- **Extrait fourni**:
================================

Au sec, sous un hangar, entre bottes de paille et champs d’artichauts, repose Loguel ar Rastel, un canot paimpolais de 4,50 mètres, né en 1962 au chantier Daniel. Il a des formes harmonieuses (jolie tonture, muraille évasée, étrave inclinée) et une valeur sentimentale : c’est un cadeau d’anniversaire surprise ! Yvon Rochard l’a découvert, en présence de ses amis, un jour de mai 2008 sur la grève de l’Île-Grande (22), tout près de la maison qu’il partage avec Marie-Jo…

Bien que né à l’Arcouest, face à Bréhat, Yvon a une culture plutôt rurale. Son ami Loïc Corouge, de Pors-Even, lui, est fils de marin : « Petit, je fabriquais des radeaux avec des bidons et des civières à huîtres. Le jour où avec l’un d’eux j’ai réussi à dépasser la digue, mon père a dit : “Ça suffit les conneries !”, et il m’a acheté mon premier canot. » Beaucoup d’autres ont suivi. Yvon et Loïc se sont connus au primaire et leur amitié a grandi en même temps qu’eux.

================================

- **Exercice court 1**:
Recopiez mot pour mot le passage du récit sur le canot Loguel ar Rastel, en commençant par « Bien que né » et en allant jusqu'à « même temps qu’eux. ».
- **Exercice court 2**:
Poursuivez le récit sur le canot Loguel ar Rastel à partir de sa dernière phrase.
Le listing ci-dessous n'a aucun lien avec le récit sur le canot Loguel ar Rastel.

- **Contenu du listing**:
================================

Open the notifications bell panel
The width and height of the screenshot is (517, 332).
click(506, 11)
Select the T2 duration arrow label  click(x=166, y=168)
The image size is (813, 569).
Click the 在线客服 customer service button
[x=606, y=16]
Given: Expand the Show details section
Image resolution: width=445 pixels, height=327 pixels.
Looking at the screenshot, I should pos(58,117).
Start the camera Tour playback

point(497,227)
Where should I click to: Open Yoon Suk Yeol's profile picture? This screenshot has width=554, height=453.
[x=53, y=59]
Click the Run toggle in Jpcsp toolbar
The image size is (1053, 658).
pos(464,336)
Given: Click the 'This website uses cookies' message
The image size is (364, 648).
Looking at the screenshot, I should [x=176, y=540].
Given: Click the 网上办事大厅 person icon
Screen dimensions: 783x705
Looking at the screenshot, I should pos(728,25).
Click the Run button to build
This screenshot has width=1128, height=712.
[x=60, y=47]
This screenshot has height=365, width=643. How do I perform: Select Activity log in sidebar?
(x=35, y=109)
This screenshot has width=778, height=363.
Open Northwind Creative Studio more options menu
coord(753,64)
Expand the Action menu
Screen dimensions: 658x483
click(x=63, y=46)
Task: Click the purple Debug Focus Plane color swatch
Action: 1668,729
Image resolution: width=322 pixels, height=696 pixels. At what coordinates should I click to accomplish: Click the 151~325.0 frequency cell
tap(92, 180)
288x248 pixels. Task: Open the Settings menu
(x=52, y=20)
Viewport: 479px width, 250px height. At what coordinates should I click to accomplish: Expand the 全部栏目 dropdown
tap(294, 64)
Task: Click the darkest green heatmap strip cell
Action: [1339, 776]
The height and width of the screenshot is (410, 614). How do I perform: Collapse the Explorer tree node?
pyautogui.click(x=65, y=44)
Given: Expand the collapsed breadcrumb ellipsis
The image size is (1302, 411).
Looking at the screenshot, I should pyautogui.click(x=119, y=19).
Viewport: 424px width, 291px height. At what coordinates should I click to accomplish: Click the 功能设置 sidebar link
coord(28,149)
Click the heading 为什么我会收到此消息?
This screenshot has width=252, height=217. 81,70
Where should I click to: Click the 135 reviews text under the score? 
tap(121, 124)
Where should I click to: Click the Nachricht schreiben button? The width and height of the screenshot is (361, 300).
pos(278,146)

================================

- **Résultat obtenu 1**:
Bien que né à l’Arcouest, face à Bréhat, Yvon a une culture plutôt rurale. Son ami Loïc Corouge, de Pors-Even, lui, est fils de marin : « Petit, je fabriquais des radeaux avec des bidons et des civières à huîtres. Le jour où avec l’un d’eux j’ai réussi à dépasser la digue, mon père a dit : “Ça suffit les conneries !”, et il m’a acheté mon premier canot. » Beaucoup d’autres ont suivi. Yvon et Loïc se sont connus au primaire et leur amitié a grandi en même temps qu’eux.

- **Résultat obtenu 2**:
Quand le Loguel a montré des signes de fatigue, après plus de dix ans d’échouages et de cabotages îliens (sans compter une ou deux échappées en douce de son mouillage), la première idée d’Yvon a été de s’en séparer. « Le restaurer était hors de ma portée. » Loïc l’a convaincu du contraire. « Ses formes sont belles, c’est un bateau du pays, il mérite d’être prolongé. Et puis c’est bien de le faire ensemble. »

Alors, depuis début 2019, ils se retrouvent un jour par semaine à Plouguiel autour du Loguel. Ils travaillent, pique-niquent, commentent l’actualité, et s’y remettent. Avec un plateau de niangon, ils ont déjà refait la préceinte, le tableau, des bordages et membrures ici et là, un violon pour renforcer le banc de mât. Reste le pont à refaire en contreplaqué marine, et l’hiloire. Un coup de peinture et, hop, ils remonteront les lettres en laiton de son drôle de nom : Loguel ar Rastel pour « l’abri à râteau » ou la « dépendance du château », on ne sait pas très bien au juste.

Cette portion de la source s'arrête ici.